Segment Start: GIVEN DATA

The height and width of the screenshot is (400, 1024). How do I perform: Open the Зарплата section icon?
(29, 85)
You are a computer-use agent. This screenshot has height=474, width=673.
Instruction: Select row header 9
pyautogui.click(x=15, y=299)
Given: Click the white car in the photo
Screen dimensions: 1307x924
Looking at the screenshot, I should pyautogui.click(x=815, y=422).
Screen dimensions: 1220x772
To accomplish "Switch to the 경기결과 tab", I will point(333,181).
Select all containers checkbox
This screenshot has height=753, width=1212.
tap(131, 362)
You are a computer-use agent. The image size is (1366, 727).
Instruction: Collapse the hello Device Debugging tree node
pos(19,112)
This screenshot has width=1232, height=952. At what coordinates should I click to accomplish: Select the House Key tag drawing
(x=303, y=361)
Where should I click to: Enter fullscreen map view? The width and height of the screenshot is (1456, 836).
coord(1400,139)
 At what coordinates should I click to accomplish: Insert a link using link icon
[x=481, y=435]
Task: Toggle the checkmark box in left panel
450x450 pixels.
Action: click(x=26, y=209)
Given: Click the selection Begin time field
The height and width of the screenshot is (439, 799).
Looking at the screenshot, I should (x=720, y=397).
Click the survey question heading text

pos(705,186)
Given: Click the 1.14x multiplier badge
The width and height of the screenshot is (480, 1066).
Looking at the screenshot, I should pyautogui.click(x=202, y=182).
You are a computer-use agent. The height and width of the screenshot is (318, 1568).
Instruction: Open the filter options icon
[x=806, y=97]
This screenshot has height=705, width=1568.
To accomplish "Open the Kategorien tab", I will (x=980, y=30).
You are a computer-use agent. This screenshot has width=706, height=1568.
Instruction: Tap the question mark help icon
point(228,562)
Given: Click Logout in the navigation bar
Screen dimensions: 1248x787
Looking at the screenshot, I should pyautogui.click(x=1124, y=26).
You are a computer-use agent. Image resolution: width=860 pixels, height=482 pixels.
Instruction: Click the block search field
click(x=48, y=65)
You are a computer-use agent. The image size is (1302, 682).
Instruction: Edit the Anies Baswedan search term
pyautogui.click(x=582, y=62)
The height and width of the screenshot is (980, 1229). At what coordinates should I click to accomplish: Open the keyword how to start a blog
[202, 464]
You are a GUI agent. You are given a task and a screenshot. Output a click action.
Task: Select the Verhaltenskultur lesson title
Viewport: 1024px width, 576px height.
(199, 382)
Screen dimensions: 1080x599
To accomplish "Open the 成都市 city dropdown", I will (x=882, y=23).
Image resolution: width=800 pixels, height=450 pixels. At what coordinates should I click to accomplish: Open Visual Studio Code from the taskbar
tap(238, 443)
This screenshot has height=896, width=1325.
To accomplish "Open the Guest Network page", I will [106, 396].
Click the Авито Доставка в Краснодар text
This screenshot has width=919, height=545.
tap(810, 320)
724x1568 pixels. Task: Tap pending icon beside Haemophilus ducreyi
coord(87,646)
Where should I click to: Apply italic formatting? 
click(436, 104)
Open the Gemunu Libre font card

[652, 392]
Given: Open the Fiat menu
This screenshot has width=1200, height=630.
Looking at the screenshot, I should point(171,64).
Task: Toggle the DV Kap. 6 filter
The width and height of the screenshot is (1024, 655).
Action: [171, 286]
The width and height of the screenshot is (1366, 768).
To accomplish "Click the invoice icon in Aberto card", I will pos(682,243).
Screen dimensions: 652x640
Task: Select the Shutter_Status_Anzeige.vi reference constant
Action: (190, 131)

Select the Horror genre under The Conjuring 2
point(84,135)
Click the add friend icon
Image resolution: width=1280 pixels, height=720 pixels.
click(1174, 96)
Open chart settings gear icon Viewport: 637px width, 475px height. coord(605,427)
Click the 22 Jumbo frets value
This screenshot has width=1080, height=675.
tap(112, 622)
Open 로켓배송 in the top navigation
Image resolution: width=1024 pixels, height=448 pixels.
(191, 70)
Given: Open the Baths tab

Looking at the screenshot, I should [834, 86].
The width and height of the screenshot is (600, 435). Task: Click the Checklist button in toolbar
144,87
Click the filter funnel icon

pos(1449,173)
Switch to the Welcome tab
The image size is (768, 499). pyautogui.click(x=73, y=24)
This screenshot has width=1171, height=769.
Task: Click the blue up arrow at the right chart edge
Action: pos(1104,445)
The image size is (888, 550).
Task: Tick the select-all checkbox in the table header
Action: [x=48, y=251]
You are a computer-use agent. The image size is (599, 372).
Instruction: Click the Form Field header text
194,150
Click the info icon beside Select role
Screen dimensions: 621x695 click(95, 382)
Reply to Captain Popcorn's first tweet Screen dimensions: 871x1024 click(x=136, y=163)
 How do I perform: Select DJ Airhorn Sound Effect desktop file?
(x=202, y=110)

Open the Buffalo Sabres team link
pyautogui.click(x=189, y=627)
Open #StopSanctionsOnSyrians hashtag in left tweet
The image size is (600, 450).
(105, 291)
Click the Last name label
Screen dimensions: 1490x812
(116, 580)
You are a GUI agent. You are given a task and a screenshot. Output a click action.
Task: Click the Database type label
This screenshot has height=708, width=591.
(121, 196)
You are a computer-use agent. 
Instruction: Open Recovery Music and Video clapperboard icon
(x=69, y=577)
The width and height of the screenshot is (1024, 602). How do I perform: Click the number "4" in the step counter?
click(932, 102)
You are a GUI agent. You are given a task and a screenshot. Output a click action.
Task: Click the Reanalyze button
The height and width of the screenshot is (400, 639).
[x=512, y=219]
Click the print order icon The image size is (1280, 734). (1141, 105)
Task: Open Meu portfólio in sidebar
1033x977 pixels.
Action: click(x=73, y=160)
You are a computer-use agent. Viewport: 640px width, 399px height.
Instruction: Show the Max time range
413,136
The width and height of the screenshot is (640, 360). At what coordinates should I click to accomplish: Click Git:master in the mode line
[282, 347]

Segment End: GIVEN DATA

_PROBLEM REQUIREMENTS_.
Here the job is to set down exactly the lines of the material above that fall between the one with "This screenshot has height=896, width=1325." and the one with "Task: Toggle the DV Kap. 6 filter", inclusive, and nothing beyond them.

_TASK ANSWER_.
This screenshot has height=896, width=1325.
To accomplish "Open the Guest Network page", I will [106, 396].
Click the Авито Доставка в Краснодар text
This screenshot has width=919, height=545.
tap(810, 320)
724x1568 pixels. Task: Tap pending icon beside Haemophilus ducreyi
coord(87,646)
Where should I click to: Apply italic formatting? 
click(436, 104)
Open the Gemunu Libre font card

[652, 392]
Given: Open the Fiat menu
This screenshot has width=1200, height=630.
Looking at the screenshot, I should point(171,64).
Task: Toggle the DV Kap. 6 filter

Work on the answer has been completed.